Reflections on a Lecture by Karimi-Hakak

Reflections prompted by a lecture by Ahmad Karimi-Hakak about Persian literary production in India. The lecture is in Farsi but my thoughts are not specific to his lecture:

http://www.youtube.com/watch?v=x4XUKMCH5k0

I’ve been revamping and stretching my imagination of “Iran” and “Persian” consistently since I’ve started my readings for this project. I think this is the best part of the project for me so far. I never liked the nationalism that was forced down our throats in schools in Iran, but I had the imagination that all these other places where Rudaki, Amir Khosrow, etc were from were part of a “greater Iran” that was coterminous with but only larger than the Pahlavi Iran with the defined borders and the central state I knew. I wasn’t aware of how deeply that myth had a hold on my imagination even as I rejected nationalism and Persian ethno-centrism – thanks to Samad Behrangi whose work, ironically, I got to read in Farsi first when I was nine.

In my high-school – fittingly called Pahlavi University High School – there were students from around Iran (the creme of the crop picked from across the nation to be trained for the next generation of elite technocrats and bureaucrats), and many of them spoke other languages and dialects: Kurdi, Azari, Gilaki, Lori, Baluchi, etc. We studied in Farsi (except for our English classes) and we were ranked according to our scholastic performance (grades) and divided into different sections (A, B, and C). Section A students, who were considered to be creme de la creme, mostly had Farsi as their mother tongue. Azari, Kurdi, etc students were mostly in B and C sections. I found that to be so ridiculous especially because as someone who hardly ever studied I knew I neither was smarter nor worked harder than many of the students in sections B and C. I performed better only because I knew the language well and understood the teachers’ lectures better which was a great advantage. So I saw Farsi functioning as a colonial language and representing ethnic dominance and injustice. (By then I was more deeply politicized too and familiar with facts of ethnic repression thanks to what I’d learned from my friends in B and C.)
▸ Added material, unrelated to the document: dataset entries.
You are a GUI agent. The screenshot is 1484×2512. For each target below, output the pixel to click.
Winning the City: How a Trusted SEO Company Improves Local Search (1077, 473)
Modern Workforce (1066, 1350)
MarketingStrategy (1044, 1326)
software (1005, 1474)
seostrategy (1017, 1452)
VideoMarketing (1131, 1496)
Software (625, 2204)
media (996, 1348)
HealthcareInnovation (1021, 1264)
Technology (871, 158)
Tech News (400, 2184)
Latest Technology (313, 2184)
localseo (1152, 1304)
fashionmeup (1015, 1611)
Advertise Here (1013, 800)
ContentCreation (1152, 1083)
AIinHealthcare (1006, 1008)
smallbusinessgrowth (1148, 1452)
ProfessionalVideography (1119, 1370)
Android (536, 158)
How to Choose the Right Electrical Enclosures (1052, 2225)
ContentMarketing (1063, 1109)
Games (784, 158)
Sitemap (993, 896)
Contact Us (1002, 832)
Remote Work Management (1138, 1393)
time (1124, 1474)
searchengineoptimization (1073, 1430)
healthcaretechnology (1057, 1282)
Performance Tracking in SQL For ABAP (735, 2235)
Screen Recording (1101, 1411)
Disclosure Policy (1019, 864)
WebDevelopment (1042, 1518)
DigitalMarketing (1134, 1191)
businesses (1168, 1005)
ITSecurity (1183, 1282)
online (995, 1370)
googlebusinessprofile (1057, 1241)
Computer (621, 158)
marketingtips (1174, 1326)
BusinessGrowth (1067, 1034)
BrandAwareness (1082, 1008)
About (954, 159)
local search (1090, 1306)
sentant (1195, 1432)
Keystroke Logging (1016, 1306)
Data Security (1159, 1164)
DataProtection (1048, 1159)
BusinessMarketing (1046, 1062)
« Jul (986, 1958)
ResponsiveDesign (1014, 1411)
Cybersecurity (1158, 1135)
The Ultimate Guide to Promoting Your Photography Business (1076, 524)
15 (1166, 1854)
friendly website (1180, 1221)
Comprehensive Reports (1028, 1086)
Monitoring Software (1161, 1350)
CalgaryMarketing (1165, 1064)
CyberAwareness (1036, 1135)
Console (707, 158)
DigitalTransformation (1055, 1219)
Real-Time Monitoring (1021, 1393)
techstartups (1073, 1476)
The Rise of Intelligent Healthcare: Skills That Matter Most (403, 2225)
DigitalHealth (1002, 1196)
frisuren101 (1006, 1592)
What I’ve been learning over the past couple of months has been helping me disentangle the language from territorial boundaries and concepts of nation, ethnicity and identity, and to begin to recognize the historical shifts that contributed to my limited/limiting imagination. This is painting a world for me which is very different from that of the rigid nationalisms constructed within the matrix of western colonialism. So this has been fundamentally a decolonizing process. However, I still have a lot of dis-ease with the way in which power relations are flattened in discussions of Persian as the “lingua franca” of a vast geography with immense ethno-linguistic diversity. I can’t take it for granted, as Karimi-Hakak seems to (min 51), for example, that when Mohamad Iqbal Lahuri wants “to write his best philosophical thoughts in poetry, he resorts to Farsi.” This depoliticizes linguistic development and currency and severs language from power. Maybe it’s my rigidity, but I don’t see how we can do that. That, after 30 years of living in exile, I write my most elaborate thoughts in English doesn’t neutralize/naturalize English nor erase the traumatic displacements that predate my fluency and facility with English. Just as the vast Arabic literature produced by ethnic Persians and others of different languages cannot efface the traumas of defeat and domination predating their production.

It’s interesting that just as Karimi-Hakak’s talk is so good in dispelling the ethno-chauvinistic attitudes toward non-Persian Persian speakers/producers, it produces a different form of silence around questions of power and language. Why is this so common amongst people who are looking at this history? What am i missing?